Dark Adaptation: “Looking” Your Best

March 14, 2008
To best see faint deep-sky objects like galaxies and nebulae, you have to make sure your eyes are “dark adapted”. Here’s what you need to know.
The Basics
• The human eye evolved to operate in two modes, photopic for seeing in well-lit conditions and scotopic for seeing faint objects in the dark.
• As you learned earlier, your retina has two types of cells, rods and cones. In photopic mode, the cones detect bright light and colors. But in scotopic mode, the rods detect faint light. Both types of cells contain dyes that undergo a chemical change called “bleaching” when hit by light.
• In light-adapted or photopic mode, the dyes in your rods are fully bleached, so they can’t detect faint light… they’re out of action. Turn the lights off and the rods to return to dark-adapted mode, but it takes a long time, about 20-60 minutes. That’s why astronomers get so angry when someone carelessly shines a white light in their eyes… they have to wait a long time to recover their dark-adapted vision.

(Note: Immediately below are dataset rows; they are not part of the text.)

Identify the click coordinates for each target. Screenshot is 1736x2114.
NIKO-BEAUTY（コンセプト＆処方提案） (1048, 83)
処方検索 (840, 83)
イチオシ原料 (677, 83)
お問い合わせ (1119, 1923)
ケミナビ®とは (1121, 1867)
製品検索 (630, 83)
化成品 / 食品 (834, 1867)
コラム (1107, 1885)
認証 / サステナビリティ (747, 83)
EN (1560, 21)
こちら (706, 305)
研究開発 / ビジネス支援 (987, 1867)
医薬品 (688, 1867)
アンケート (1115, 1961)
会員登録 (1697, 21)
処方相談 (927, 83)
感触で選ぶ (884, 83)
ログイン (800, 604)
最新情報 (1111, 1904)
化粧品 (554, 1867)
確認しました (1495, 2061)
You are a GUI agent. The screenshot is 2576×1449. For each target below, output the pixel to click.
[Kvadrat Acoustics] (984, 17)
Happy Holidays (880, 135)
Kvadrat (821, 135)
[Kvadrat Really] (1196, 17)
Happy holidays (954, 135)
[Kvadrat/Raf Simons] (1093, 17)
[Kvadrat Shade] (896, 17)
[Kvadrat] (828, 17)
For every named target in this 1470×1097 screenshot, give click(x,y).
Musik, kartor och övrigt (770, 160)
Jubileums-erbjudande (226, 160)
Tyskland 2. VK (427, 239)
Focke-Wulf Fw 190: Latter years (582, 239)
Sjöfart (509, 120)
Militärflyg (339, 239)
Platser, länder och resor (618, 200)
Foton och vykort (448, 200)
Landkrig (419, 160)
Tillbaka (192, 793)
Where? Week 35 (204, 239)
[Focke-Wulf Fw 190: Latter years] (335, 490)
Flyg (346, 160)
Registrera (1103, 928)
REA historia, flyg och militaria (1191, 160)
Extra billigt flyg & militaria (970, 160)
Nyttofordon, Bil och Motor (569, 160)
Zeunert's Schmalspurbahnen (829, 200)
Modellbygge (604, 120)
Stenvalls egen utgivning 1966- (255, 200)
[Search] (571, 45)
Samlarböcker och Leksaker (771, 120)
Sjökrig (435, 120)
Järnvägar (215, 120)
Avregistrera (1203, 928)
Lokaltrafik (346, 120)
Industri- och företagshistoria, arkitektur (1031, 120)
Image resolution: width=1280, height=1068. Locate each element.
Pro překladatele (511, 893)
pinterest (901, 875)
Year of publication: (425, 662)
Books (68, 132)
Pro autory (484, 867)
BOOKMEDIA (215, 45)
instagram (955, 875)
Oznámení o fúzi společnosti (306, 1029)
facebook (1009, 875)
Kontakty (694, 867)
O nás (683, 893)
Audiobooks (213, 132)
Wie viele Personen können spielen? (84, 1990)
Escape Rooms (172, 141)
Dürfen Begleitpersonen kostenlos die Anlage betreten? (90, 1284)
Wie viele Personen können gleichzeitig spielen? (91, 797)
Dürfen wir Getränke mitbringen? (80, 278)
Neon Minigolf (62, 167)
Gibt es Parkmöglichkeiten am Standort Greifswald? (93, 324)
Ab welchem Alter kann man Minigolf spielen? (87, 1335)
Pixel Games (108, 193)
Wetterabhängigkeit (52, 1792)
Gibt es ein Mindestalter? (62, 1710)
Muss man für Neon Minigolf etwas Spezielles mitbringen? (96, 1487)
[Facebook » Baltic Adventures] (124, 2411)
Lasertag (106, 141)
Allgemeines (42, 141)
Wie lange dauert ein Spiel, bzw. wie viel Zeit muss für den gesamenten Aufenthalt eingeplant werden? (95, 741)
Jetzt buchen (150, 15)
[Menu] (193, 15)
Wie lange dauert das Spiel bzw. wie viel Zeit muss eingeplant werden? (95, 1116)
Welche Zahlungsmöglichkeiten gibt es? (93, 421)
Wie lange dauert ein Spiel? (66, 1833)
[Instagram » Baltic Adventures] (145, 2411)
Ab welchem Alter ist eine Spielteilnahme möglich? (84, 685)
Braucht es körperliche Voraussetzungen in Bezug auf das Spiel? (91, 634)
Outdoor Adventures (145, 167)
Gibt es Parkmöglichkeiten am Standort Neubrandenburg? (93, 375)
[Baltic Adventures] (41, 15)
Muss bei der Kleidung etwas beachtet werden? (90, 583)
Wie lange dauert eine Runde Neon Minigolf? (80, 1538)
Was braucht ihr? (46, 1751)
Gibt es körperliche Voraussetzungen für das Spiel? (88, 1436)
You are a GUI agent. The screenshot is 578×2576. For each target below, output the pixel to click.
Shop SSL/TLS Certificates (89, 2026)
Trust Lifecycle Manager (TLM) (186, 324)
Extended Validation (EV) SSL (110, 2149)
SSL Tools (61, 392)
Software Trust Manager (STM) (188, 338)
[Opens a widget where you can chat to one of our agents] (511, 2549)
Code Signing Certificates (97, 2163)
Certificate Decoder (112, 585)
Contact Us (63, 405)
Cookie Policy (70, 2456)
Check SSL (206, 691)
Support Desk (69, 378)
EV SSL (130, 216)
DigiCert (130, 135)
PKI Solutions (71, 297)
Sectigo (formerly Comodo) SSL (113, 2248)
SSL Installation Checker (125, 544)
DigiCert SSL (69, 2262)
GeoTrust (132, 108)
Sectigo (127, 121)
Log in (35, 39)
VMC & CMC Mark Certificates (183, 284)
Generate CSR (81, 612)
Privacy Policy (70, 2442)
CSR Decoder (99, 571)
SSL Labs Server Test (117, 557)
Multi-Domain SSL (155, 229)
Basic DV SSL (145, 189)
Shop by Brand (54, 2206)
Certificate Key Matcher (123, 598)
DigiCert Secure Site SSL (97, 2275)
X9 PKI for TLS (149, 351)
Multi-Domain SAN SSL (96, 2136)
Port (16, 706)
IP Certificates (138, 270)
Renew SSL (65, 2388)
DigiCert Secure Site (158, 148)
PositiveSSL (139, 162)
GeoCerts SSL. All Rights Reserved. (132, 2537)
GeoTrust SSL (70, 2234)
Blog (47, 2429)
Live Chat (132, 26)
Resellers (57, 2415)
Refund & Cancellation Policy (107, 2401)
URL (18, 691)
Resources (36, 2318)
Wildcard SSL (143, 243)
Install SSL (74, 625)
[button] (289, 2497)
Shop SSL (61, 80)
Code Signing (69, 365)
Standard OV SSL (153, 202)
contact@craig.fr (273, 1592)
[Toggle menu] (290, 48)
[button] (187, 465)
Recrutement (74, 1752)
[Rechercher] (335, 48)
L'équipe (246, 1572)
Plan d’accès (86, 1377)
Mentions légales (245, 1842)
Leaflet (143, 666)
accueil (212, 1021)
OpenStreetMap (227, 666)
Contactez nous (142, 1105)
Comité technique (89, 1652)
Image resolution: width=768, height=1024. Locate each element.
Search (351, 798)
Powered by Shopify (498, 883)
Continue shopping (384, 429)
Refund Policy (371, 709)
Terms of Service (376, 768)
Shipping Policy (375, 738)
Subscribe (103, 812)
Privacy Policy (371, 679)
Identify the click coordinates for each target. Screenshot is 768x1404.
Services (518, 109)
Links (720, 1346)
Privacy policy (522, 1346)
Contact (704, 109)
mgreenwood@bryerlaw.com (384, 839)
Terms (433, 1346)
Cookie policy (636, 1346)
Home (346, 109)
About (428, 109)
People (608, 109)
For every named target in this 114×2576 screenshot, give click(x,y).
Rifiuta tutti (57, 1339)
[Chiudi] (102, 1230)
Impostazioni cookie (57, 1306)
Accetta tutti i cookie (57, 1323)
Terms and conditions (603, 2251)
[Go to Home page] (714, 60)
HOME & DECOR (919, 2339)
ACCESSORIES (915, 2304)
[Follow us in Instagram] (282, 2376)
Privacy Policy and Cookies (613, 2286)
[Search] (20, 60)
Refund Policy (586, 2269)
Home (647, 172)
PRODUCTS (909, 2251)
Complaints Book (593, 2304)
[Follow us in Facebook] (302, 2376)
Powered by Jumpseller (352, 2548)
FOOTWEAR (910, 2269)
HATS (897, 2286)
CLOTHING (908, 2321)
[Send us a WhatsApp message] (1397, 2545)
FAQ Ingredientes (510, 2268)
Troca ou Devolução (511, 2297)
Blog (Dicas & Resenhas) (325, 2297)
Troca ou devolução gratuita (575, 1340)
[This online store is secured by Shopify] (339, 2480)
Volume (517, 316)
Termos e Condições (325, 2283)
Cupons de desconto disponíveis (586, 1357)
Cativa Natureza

• Going from a dark to light adapted state happens much faster, in only a few seconds.
A Deeper Look
• Each eye reacts separately to light, so you can keep one eye dark adapted while using your other eye to read star charts and slew your telescope. An eye patch is ideal.
• You can keep unwanted streetlights out of your eyes by throwing a towel over your head when looking through the eyepiece of your scope with your dark adapted eye.
• You often see astronomers using bright red LED flashlights when looking at star maps and gear around the telescope. That’s because red light cannot bleach the dye in the rods if the wavelength is > 620 nanometers. So the chemical structure of the dye in the rods is completely unaffected, while the dye in the cones still enables scotopic vision.
Good To Know
Your body cannot by itself make the dyes for the rods and cones in your retina. It needs an external chemical-beta carotene-to synthesize the dyes. A good source of beta-cartone? Carrots. So carrots really can be good for your eyesight.
Personal View
You can imagine the reaction I get from the police officers who occasionally find me in the local park wearing an eye patch with a towel over my head to block out the nearby street lights. “Really officer, I’m just trying to see the faint structure in M97. Want a carrot?”